## Descripción de la tarea
Reproduce literalmente cada uno de los registros siguientes, línea por línea y sin omitir ninguno.

## Extractos de registros
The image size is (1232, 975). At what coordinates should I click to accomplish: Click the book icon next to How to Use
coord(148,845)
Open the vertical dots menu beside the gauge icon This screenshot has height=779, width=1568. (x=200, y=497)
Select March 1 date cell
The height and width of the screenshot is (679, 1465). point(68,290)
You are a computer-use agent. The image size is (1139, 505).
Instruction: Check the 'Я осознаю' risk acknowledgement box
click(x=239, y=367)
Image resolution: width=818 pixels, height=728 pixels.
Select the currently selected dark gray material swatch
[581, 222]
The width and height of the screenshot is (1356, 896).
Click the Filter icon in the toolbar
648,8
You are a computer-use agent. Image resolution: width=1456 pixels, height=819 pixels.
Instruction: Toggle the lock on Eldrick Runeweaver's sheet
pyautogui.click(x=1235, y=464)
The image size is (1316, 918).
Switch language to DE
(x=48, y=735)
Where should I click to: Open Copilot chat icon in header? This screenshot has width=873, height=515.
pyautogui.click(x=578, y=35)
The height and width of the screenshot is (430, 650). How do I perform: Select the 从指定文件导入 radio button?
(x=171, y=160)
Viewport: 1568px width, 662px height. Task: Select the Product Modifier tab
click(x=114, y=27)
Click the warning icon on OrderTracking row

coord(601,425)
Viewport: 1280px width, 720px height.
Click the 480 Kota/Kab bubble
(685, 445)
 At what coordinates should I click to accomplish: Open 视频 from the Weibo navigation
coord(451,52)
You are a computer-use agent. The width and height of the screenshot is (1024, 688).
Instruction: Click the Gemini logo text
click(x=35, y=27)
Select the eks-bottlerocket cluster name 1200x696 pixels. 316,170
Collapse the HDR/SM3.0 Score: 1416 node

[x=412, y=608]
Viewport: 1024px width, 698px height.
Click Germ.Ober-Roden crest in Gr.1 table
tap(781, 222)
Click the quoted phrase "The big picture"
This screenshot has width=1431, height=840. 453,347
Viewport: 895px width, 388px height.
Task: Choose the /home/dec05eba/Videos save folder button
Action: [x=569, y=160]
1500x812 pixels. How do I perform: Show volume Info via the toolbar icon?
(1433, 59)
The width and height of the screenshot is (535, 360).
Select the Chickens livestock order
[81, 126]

## Resultado final
The image size is (1232, 975). At what coordinates should I click to accomplish: Click the book icon next to How to Use
coord(148,845)
Open the vertical dots menu beside the gauge icon This screenshot has height=779, width=1568. (x=200, y=497)
Select March 1 date cell
The height and width of the screenshot is (679, 1465). point(68,290)
You are a computer-use agent. The image size is (1139, 505).
Instruction: Check the 'Я осознаю' risk acknowledgement box
click(x=239, y=367)
Image resolution: width=818 pixels, height=728 pixels.
Select the currently selected dark gray material swatch
[581, 222]
The width and height of the screenshot is (1356, 896).
Click the Filter icon in the toolbar
648,8
You are a computer-use agent. Image resolution: width=1456 pixels, height=819 pixels.
Instruction: Toggle the lock on Eldrick Runeweaver's sheet
pyautogui.click(x=1235, y=464)
The image size is (1316, 918).
Switch language to DE
(x=48, y=735)
Where should I click to: Open Copilot chat icon in header? This screenshot has width=873, height=515.
pyautogui.click(x=578, y=35)
The height and width of the screenshot is (430, 650). How do I perform: Select the 从指定文件导入 radio button?
(x=171, y=160)
Viewport: 1568px width, 662px height. Task: Select the Product Modifier tab
click(x=114, y=27)
Click the warning icon on OrderTracking row

coord(601,425)
Viewport: 1280px width, 720px height.
Click the 480 Kota/Kab bubble
(685, 445)
 At what coordinates should I click to accomplish: Open 视频 from the Weibo navigation
coord(451,52)
You are a computer-use agent. The width and height of the screenshot is (1024, 688).
Instruction: Click the Gemini logo text
click(x=35, y=27)
Select the eks-bottlerocket cluster name 1200x696 pixels. 316,170
Collapse the HDR/SM3.0 Score: 1416 node

[x=412, y=608]
Viewport: 1024px width, 698px height.
Click Germ.Ober-Roden crest in Gr.1 table
tap(781, 222)
Click the quoted phrase "The big picture"
This screenshot has width=1431, height=840. 453,347
Viewport: 895px width, 388px height.
Task: Choose the /home/dec05eba/Videos save folder button
Action: [x=569, y=160]
1500x812 pixels. How do I perform: Show volume Info via the toolbar icon?
(1433, 59)
The width and height of the screenshot is (535, 360).
Select the Chickens livestock order
[81, 126]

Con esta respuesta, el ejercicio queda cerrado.